┌──

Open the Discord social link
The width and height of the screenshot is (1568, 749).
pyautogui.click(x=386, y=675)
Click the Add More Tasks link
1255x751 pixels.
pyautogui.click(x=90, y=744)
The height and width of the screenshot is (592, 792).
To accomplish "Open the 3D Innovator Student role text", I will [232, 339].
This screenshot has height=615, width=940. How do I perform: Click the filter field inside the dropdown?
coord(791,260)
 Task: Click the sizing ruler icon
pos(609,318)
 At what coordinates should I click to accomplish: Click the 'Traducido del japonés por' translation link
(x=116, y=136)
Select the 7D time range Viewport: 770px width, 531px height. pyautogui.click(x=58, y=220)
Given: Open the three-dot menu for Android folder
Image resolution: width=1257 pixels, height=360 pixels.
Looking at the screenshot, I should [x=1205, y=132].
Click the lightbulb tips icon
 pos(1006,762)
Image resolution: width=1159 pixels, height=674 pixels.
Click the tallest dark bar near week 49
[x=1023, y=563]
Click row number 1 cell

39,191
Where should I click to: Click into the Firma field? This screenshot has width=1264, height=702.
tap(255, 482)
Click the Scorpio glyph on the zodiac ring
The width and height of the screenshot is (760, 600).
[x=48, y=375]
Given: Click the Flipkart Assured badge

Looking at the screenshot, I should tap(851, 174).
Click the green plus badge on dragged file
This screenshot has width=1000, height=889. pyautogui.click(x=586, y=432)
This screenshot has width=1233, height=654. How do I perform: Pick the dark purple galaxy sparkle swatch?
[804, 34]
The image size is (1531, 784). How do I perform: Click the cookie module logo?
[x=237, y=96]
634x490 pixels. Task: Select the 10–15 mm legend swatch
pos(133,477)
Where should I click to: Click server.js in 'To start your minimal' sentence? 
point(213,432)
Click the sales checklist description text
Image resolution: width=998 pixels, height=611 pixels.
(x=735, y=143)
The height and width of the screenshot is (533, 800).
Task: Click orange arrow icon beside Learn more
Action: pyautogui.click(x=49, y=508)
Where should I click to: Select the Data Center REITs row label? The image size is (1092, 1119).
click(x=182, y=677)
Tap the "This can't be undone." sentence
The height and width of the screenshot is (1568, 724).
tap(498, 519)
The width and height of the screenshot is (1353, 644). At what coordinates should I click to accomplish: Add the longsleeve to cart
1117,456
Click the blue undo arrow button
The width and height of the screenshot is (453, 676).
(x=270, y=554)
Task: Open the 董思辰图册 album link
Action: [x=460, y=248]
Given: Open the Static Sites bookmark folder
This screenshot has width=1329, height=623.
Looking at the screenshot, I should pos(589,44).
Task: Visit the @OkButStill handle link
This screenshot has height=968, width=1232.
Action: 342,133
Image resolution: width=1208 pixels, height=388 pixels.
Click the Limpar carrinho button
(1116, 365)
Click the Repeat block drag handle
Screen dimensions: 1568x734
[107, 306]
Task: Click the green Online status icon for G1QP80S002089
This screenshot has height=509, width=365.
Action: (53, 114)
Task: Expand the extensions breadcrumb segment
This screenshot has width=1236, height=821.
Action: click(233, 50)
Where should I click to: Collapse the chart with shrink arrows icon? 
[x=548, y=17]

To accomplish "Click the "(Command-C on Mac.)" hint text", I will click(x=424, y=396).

└──

= WORK TASK =
Every line in the material must be retyped exactly, with none omitted.

= ANSWER FOR THIS EXERCISE =
Open the Discord social link
The width and height of the screenshot is (1568, 749).
pyautogui.click(x=386, y=675)
Click the Add More Tasks link
1255x751 pixels.
pyautogui.click(x=90, y=744)
The height and width of the screenshot is (592, 792).
To accomplish "Open the 3D Innovator Student role text", I will [232, 339].
This screenshot has height=615, width=940. How do I perform: Click the filter field inside the dropdown?
coord(791,260)
 Task: Click the sizing ruler icon
pos(609,318)
 At what coordinates should I click to accomplish: Click the 'Traducido del japonés por' translation link
(x=116, y=136)
Select the 7D time range Viewport: 770px width, 531px height. pyautogui.click(x=58, y=220)
Given: Open the three-dot menu for Android folder
Image resolution: width=1257 pixels, height=360 pixels.
Looking at the screenshot, I should [x=1205, y=132].
Click the lightbulb tips icon
 pos(1006,762)
Image resolution: width=1159 pixels, height=674 pixels.
Click the tallest dark bar near week 49
[x=1023, y=563]
Click row number 1 cell

39,191
Where should I click to: Click into the Firma field? This screenshot has width=1264, height=702.
tap(255, 482)
Click the Scorpio glyph on the zodiac ring
The width and height of the screenshot is (760, 600).
[x=48, y=375]
Given: Click the Flipkart Assured badge

Looking at the screenshot, I should tap(851, 174).
Click the green plus badge on dragged file
This screenshot has width=1000, height=889. pyautogui.click(x=586, y=432)
This screenshot has width=1233, height=654. How do I perform: Pick the dark purple galaxy sparkle swatch?
[804, 34]
The image size is (1531, 784). How do I perform: Click the cookie module logo?
[x=237, y=96]
634x490 pixels. Task: Select the 10–15 mm legend swatch
pos(133,477)
Where should I click to: Click server.js in 'To start your minimal' sentence? 
point(213,432)
Click the sales checklist description text
Image resolution: width=998 pixels, height=611 pixels.
(x=735, y=143)
The height and width of the screenshot is (533, 800).
Task: Click orange arrow icon beside Learn more
Action: pyautogui.click(x=49, y=508)
Where should I click to: Select the Data Center REITs row label? The image size is (1092, 1119).
click(x=182, y=677)
Tap the "This can't be undone." sentence
The height and width of the screenshot is (1568, 724).
tap(498, 519)
The width and height of the screenshot is (1353, 644). At what coordinates should I click to accomplish: Add the longsleeve to cart
1117,456
Click the blue undo arrow button
The width and height of the screenshot is (453, 676).
(x=270, y=554)
Task: Open the 董思辰图册 album link
Action: [x=460, y=248]
Given: Open the Static Sites bookmark folder
This screenshot has width=1329, height=623.
Looking at the screenshot, I should pos(589,44).
Task: Visit the @OkButStill handle link
This screenshot has height=968, width=1232.
Action: 342,133
Image resolution: width=1208 pixels, height=388 pixels.
Click the Limpar carrinho button
(1116, 365)
Click the Repeat block drag handle
Screen dimensions: 1568x734
[107, 306]
Task: Click the green Online status icon for G1QP80S002089
This screenshot has height=509, width=365.
Action: (53, 114)
Task: Expand the extensions breadcrumb segment
This screenshot has width=1236, height=821.
Action: click(233, 50)
Where should I click to: Collapse the chart with shrink arrows icon? 
[x=548, y=17]

To accomplish "Click the "(Command-C on Mac.)" hint text", I will click(x=424, y=396).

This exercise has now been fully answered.